S3 at a glance. PROS and CONS.
June 19, 2017
S3 at a glance. PROS and CONS.
Score 8 out of 10
Vetted Review
Verified User
Overall Satisfaction with Amazon S3 (Simple Storage Service)
We use amazon S3 to store all of our data collected from many mobile applications. All of Big Data related workloads consumes run on the data stored in S3.It's cheaper and reliable to store petabyte scale data.
- AWS S3 is a secure service with variety of encryption services available, it is a best bet. We encrypt most of our data using AWS KMS (Client-Side) encryption where we manage the key and the data is secure on the servers.
- We started using S3 to overcome the cost of maintaining the data nodes on Hadoop EMR just for the sole purpose of storing data as it was way expensive than storing the data on S3.
- Due to its nature to scale infinitely and also availability we had to choose this platform to make sure our app's have maximum availability.
- Not to mention the durability and the easy to manage nature of S3.
- Should reduce the cost of IO when transferring the data to glacier archives. Its expensive I believe. When the transfer is between AWS resources the cost should be minimal or negligible.
- Scanning for the object size (Get Size) using the new aws S3 console is considerably slower. AWS team should maintain a hourly or daily metadata backup of the bucket or object structure which would fetch the results faster.
- I would love to see a minimal outages in the future as it has impacted many businesses recently because of the long lasting outage.
- The data we store in AWS S3 is shared with lot of other AWS account users and the requester pays for the data transfer and we need not worry about the costs to move our data to other accounts.

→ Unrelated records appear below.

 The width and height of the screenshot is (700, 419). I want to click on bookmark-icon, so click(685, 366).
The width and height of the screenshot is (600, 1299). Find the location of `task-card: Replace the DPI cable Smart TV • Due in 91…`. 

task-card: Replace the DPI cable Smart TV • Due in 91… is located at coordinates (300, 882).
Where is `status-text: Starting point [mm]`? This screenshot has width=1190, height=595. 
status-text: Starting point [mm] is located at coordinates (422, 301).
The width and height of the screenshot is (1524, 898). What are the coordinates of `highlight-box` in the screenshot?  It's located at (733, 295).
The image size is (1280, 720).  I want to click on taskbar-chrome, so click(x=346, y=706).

- The data in AWS S3 acts as a centralized storage system where in most of our web, mobile and platform API's and applications access the same data without the need to replicate it and with very low latencies.

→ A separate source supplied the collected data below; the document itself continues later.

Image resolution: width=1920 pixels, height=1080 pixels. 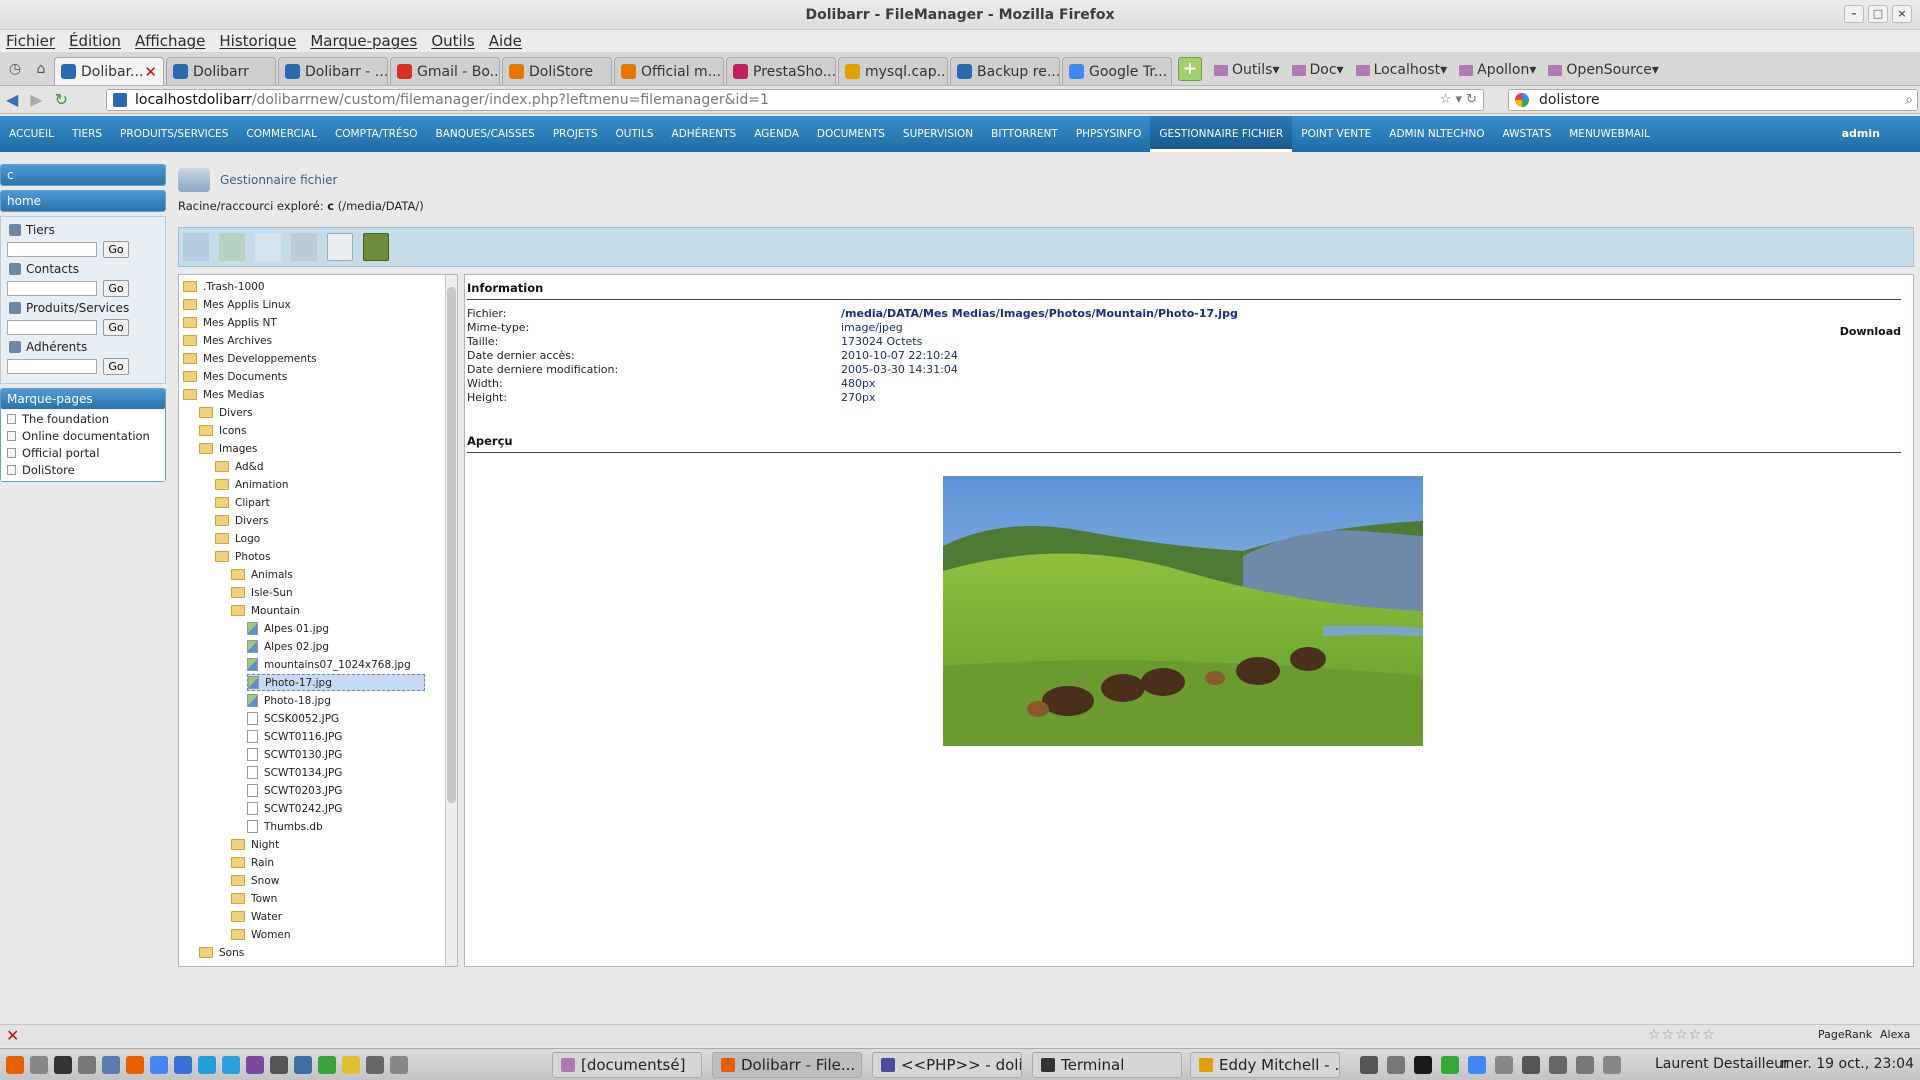 What do you see at coordinates (62, 100) in the screenshot?
I see `reload-icon: ↻` at bounding box center [62, 100].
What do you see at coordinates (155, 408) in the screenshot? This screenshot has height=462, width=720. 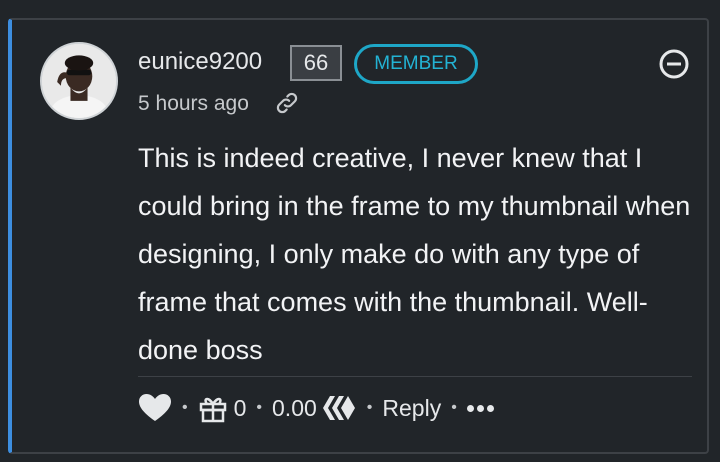 I see `heart-icon` at bounding box center [155, 408].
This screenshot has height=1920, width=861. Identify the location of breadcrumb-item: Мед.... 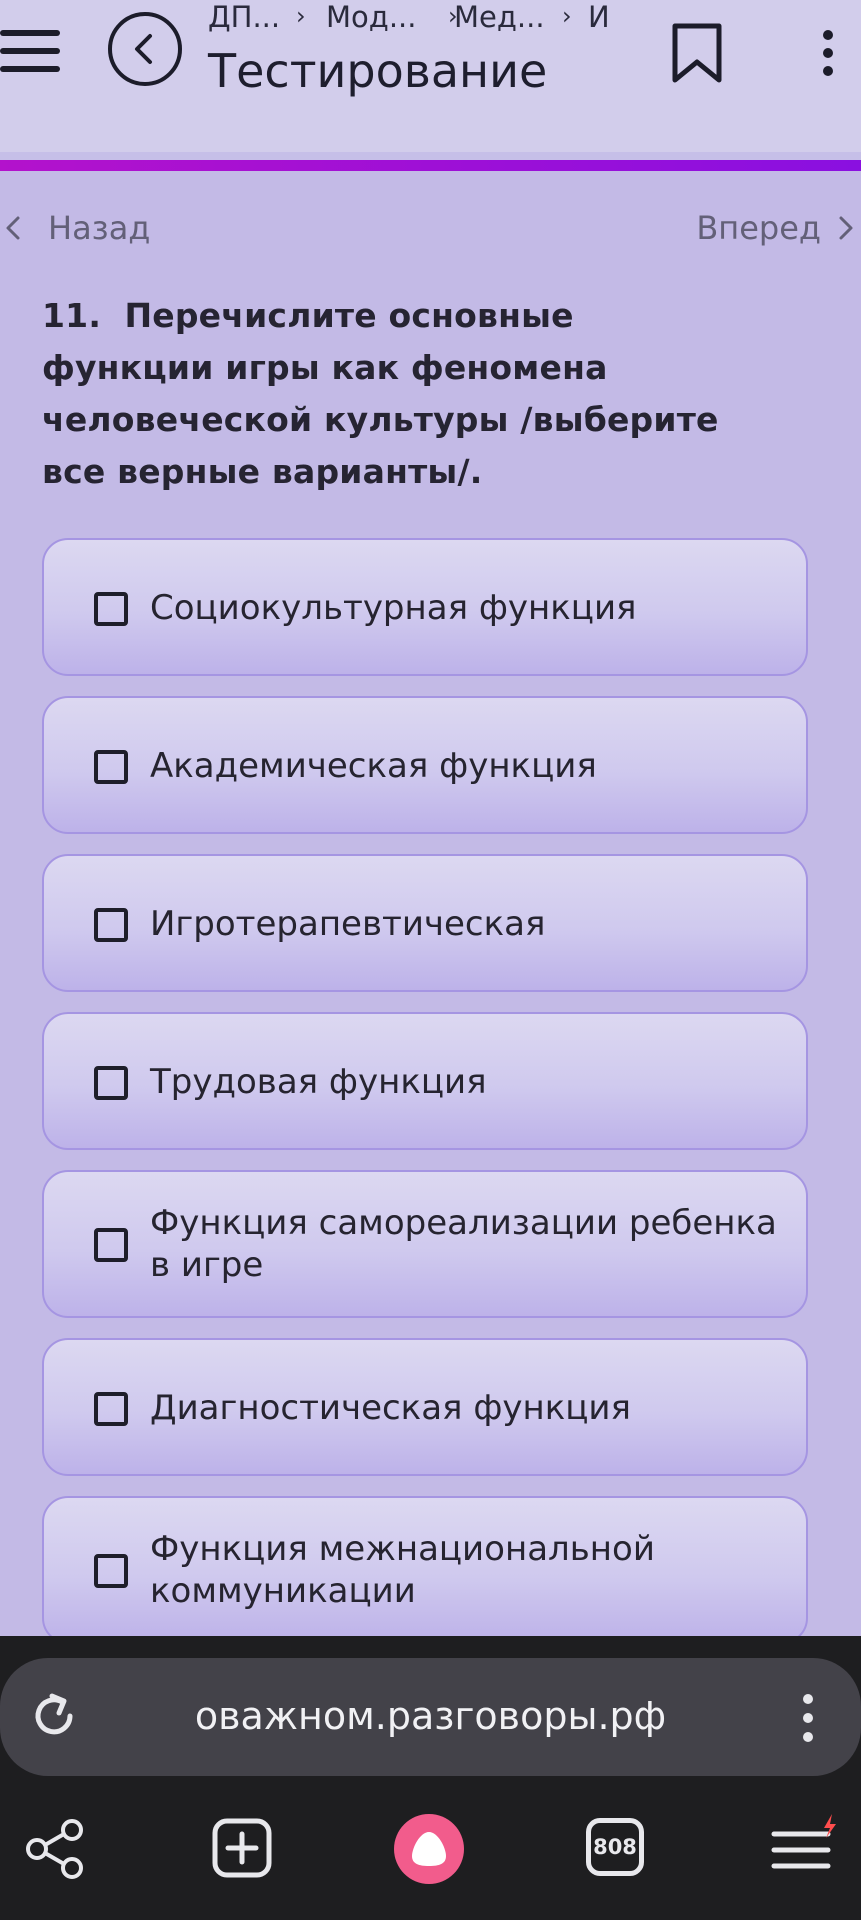
(500, 17).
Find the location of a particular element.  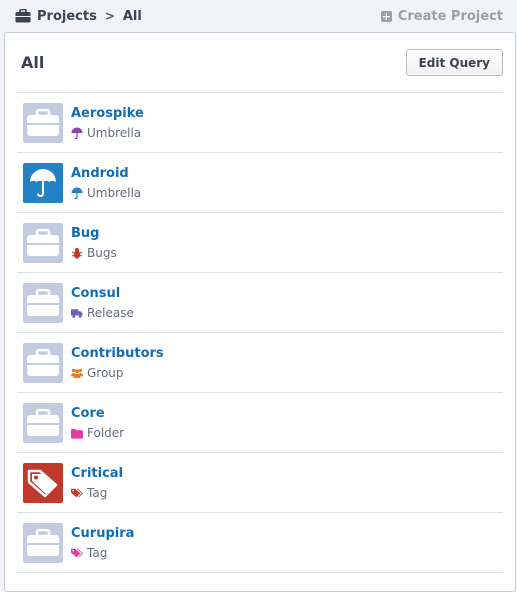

- Our algorithm models have been evolved and are at a better place now as the training models have been prepared on the data in S3.
- HDFS
As most of our work loads and the under laying platforms are build on EMR, Spark and AWS Lambda, we did not find HDFS a suitable solution to have all of our data in. HDFS was very costly as we had to maintain data nodes only for the sole purpose of maintaining the extra storage for replication even when we did not need the extra compute power.